Devaneios tolos... a me torturar.

sábado, 30 de agosto de 2014

Macaco é macaco e veado é veado... (Falcão)

Oi geeente!

“Essas gazelas gremistas deveriam ser banidas do esporte. Bando de racistas”. Esta foi apenas uma das frases que eu li, na última semana, no quente da discussão sobre racismo, praticado por torcedores do Grêmio, contra o goleiro Aranha, do Santos, no jogo realizado em Porto Alegre.

Outra frase que me chamou atenção: “Os gaúchos escondem que são gays, mas não escondem que são racistas”. Mais uma pérola do Facebook.

As pessoas são tão ignorantes, com o preconceito tão arraigado, que quando defendem um grupo (os negros, no caso), não percebem que estão cometendo o mesmo erro com os homossexuais. Ou seja, eu sou contra o racismo, mas sou homofóbico. Elas por elas.

O que quero dizer com esses exemplos é que sempre (seeeeeempre!!!) que leio comentários sobre futebol, me entristeço com a humanidade. Colorados chamando gremistas de gazelas. Gremistas chamando colorados de macacos. Mas isso não caracteriza um time e outro. Ou uma torcida e outra. Isso caracteriza as pessoas. É o que difere uma PESSOA da outra.

Num domingo, voltando de Porto Alegre, paramos para almoçar em um restaurante na beira da estrada. Era dia de jogo e os ônibus paravam lá, com as torcidas que chegavam do interior para a capital.

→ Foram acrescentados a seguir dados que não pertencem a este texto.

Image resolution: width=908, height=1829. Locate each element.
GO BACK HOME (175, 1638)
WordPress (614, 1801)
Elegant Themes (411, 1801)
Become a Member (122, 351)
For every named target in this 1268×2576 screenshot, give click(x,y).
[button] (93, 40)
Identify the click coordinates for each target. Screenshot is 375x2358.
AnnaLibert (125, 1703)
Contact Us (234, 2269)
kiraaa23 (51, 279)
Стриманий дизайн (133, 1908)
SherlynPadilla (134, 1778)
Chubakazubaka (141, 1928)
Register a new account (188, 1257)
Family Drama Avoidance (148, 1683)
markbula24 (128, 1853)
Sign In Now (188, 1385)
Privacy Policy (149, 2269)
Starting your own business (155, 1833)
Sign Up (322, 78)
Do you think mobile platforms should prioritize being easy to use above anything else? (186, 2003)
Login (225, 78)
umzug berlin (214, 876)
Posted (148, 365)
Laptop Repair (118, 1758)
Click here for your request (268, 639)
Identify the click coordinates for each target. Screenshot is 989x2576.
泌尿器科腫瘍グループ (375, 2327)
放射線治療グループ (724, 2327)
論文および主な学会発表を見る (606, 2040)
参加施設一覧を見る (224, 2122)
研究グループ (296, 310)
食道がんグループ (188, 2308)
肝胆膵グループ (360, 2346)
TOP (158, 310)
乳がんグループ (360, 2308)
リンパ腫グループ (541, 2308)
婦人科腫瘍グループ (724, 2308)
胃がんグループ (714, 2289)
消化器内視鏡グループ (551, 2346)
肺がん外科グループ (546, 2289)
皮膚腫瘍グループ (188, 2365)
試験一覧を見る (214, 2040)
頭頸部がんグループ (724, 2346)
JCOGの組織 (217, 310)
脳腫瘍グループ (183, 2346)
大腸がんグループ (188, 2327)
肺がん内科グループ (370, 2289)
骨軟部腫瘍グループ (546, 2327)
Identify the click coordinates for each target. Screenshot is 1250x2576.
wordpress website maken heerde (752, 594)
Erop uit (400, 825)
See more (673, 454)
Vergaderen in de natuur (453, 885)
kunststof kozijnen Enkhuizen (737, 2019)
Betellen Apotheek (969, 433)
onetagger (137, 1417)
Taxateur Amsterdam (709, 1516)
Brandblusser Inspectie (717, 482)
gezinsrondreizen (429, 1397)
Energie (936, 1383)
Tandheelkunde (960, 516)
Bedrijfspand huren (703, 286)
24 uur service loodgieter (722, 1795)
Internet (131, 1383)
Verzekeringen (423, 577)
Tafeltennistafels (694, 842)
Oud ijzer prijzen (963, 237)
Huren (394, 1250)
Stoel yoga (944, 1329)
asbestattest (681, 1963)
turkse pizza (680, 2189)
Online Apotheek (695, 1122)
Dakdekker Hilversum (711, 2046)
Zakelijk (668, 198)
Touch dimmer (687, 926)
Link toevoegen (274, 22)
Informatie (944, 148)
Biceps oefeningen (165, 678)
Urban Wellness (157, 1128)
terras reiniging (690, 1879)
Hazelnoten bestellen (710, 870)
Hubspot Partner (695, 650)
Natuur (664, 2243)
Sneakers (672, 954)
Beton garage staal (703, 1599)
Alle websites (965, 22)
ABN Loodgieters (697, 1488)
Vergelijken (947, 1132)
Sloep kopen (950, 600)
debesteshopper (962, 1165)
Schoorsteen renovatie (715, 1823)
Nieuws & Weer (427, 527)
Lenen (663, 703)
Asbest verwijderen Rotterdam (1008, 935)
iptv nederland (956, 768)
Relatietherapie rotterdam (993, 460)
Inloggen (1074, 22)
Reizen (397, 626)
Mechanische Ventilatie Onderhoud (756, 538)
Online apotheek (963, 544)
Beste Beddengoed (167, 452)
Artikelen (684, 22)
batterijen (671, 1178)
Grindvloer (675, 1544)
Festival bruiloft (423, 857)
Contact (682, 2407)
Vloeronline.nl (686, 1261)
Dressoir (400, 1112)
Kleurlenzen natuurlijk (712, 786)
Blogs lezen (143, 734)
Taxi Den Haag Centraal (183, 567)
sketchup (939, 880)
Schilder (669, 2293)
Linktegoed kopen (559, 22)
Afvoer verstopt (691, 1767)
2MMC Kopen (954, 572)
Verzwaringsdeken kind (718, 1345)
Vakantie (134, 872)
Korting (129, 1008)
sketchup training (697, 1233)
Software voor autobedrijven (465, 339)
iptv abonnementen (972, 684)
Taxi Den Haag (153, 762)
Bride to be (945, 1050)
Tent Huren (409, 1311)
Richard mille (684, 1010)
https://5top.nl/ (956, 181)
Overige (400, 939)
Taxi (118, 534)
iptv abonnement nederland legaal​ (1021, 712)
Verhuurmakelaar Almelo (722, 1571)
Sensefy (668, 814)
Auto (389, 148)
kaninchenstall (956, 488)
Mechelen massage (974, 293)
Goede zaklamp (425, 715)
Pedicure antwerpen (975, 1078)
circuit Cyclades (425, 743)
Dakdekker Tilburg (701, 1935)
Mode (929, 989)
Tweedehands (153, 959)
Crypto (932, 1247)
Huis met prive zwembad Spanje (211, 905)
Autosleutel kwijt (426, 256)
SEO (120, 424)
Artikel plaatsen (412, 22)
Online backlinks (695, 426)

Em alguns veículos, saltavam famílias inteiras. Crianças, idosos, pais, mães, jovens. De outros, uma massa bêbada e fanfarrona, que já chegava de garrafa na mão, cigarro na boca e entoando os gritos de guerra da “Geral”.

Todos eram torcedores do mesmo time. Mas havia grupos muito diferentes entre si. E com certeza havia objetivos muito diferentes entre eles. O que esperar de gente bêbada, que já chega em um estádio se empurrando e debochando da torcida adversária?

O racismo é tão fortemente arraigado na cultura do sul do Brasil, que por vezes tenho medo de abrir a minha boca e falar uma barbaridade, sem me dar conta. Não raro ouvimos frases como “coisa de preto”, “negrice”, e até mesmo negros pronunciando ditados como “nego bom não se mistura”.

Outro dia, cansada do trabalho, conversando com amigos, soltei a seguinte burrice: “Queria morar no Nordeste. Vender coco à beira-mar, balançando numa rede”.

Depois de falar, parei para pensar: é essa a imagem que eu tenho do povo nordestino? Será tão mansa a vida deles, que o trabalho se resume a ficar vendo a vida passar, no embalo da rede?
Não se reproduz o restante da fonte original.